Jüngste Umfrageergebnisse des Beratungsunternehmens Cifra, denen zufolge 54 Prozent der Uruguayer:innen die Reform ablehnen, bestätigen die von Gewerkschaften und Opposition geäußerte Kritik.

Während die Regierung in diesem Zusammenhang immer wieder auf den demografischen Wandel in der Gesellschaft verweist, der bereits jetzt Rentenausgaben von über zehn Prozent des jährlichen BIP verursacht, beklagen die Gegner:innen der Reform fehlende Alternativen zur Finanzierung der steigenden Renten, wie etwa Steuereinnahmen von transnationalen Unternehmen.

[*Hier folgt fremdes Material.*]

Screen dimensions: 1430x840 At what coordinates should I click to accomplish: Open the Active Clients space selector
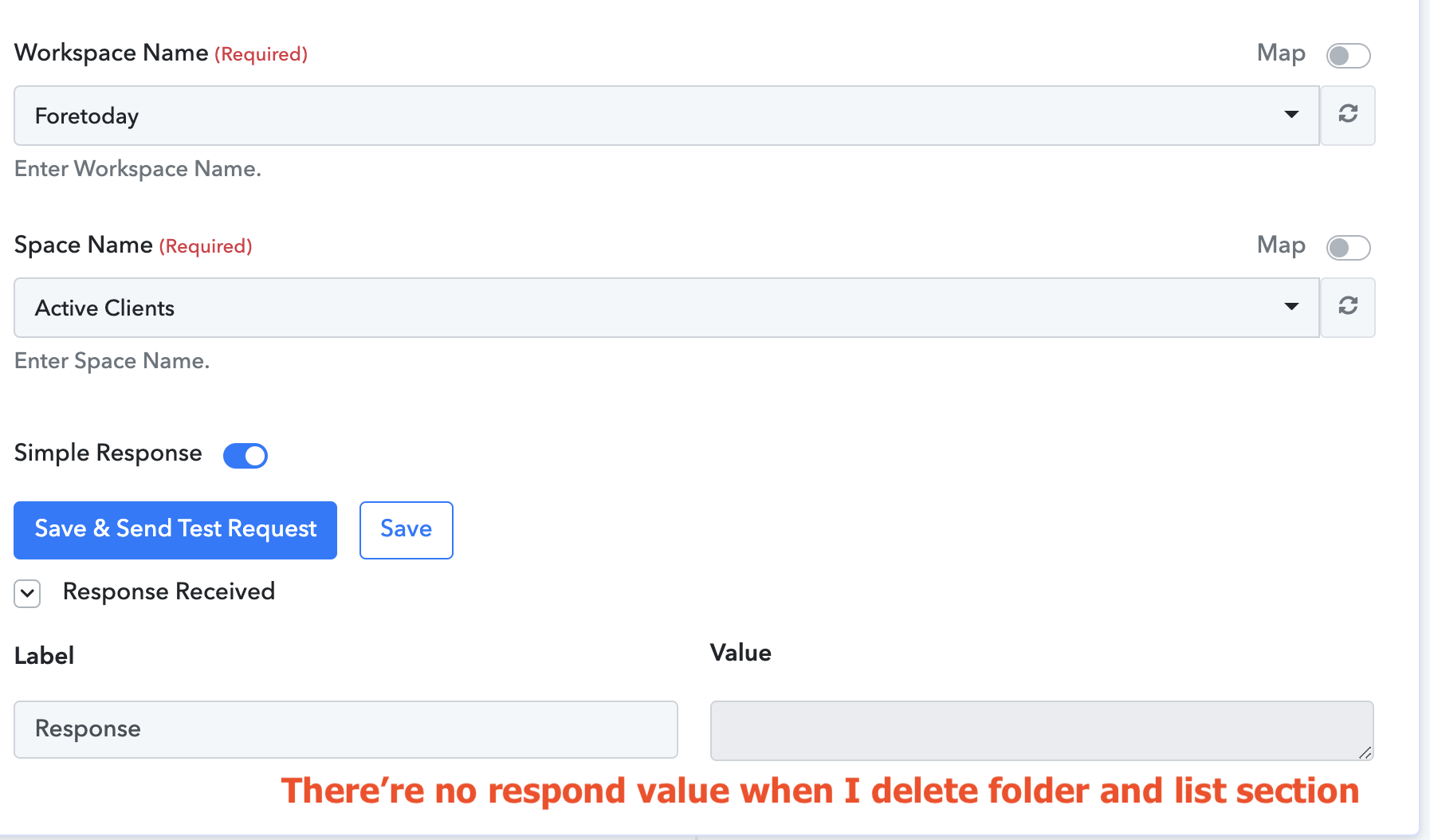point(666,308)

Neben einem 24-stündigen Generalstreik vergangene Woche und den landesweiten Massenprotesten am 1. Mai, dem "Internationalen Tag der Arbeiterinnen und Arbeiter", verkündeten PIT-CNT, Frente Amplio und die Sozialistische Partei bereits, dass ihr Kampf weitergehe. Analog zum Referendum gegen das von der Regierung verabschiedete Dringlichkeitsgesetzt (Ley de Urgente Consideración, amerika21 berichtete) werde man nun den Fokus auf die Präsidentschaftswahl 2024 legen, um das Rentengesetz wieder rückgängig zu machen.